La llegada del presidente de Francia, Emmanuel Macron, a la Argentina para participar del G20 tuvo una perlita inesperada. Cuando el mandatario y la primera dama bajaron del avión ningún funcionario argentino los estaba esperando.
Desconcertada, la pareja francesa saludó a un operario de pista del Aeropuerto Internacional de Ezeiza y caminó por la alfombra roja hasta el auto oficial que los esperaba para trasladarlos.
Cuando Macron y su esposa estaban a punto de subir al vehículo apareció la vicepresidente Gabriela Michetti y su comitiva para darle el recibimiento oficial.

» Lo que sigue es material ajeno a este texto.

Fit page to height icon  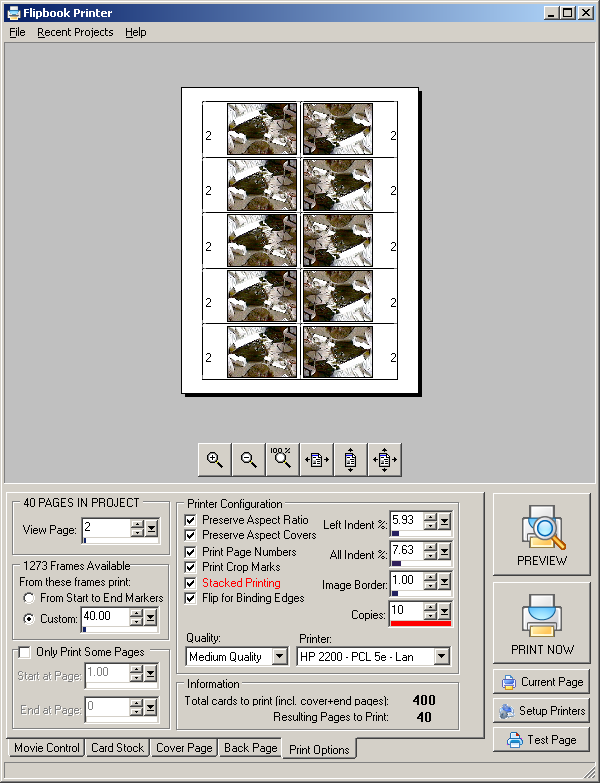click(x=350, y=460)
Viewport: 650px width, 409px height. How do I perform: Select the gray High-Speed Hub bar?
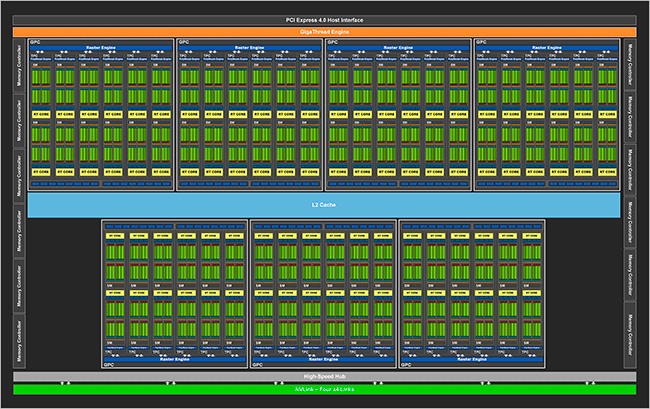pyautogui.click(x=324, y=378)
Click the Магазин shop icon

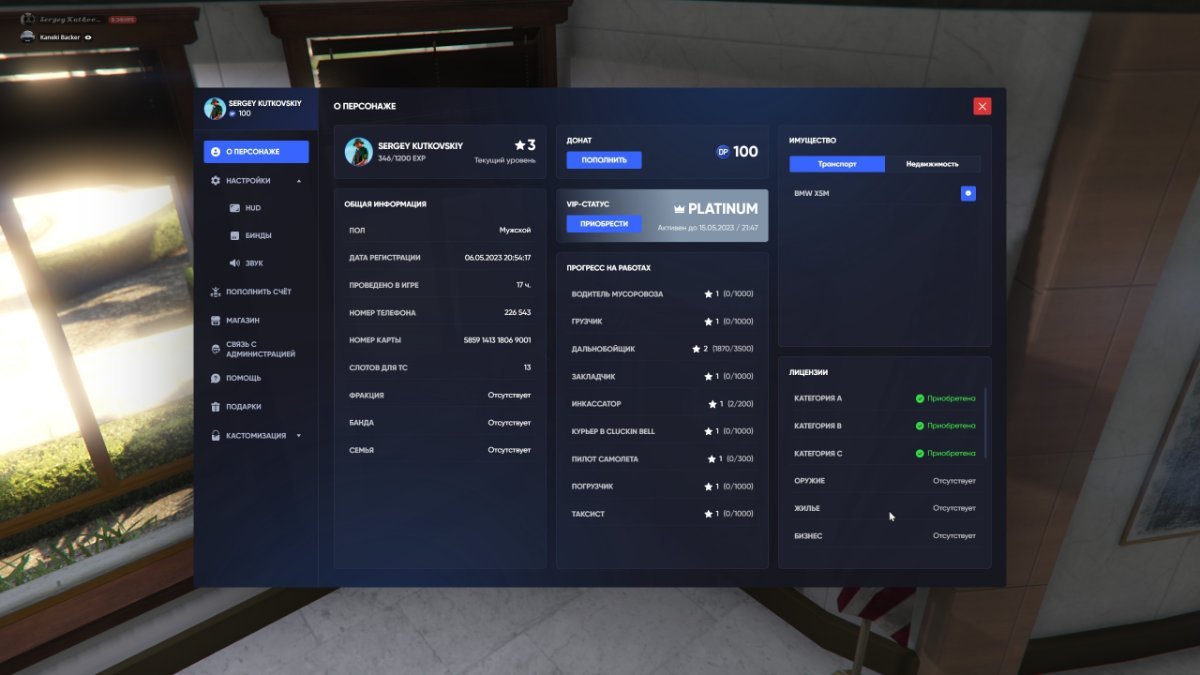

Minutos más tarde, en diálogo con la cadena de television TN , Michetti explicó el motivo de la demora. «Pasó algo raro ahí. Nosotros estábamos con una persona de protocolo de cancillería y con el embajador de Francia y el vicecanciller. Nosotros teníamos que esperar que nos dijeran ‘ahora’, estaba todo cronometrado, en teoría. Y cuando nos dijeron ‘ahora’ vamos y cuando llegamos el presidente ya se estaba metiendo en el auto», contó.
«Me imagino que se deben haber sentido muy raros cuando bajaron y no había nadie», comentó.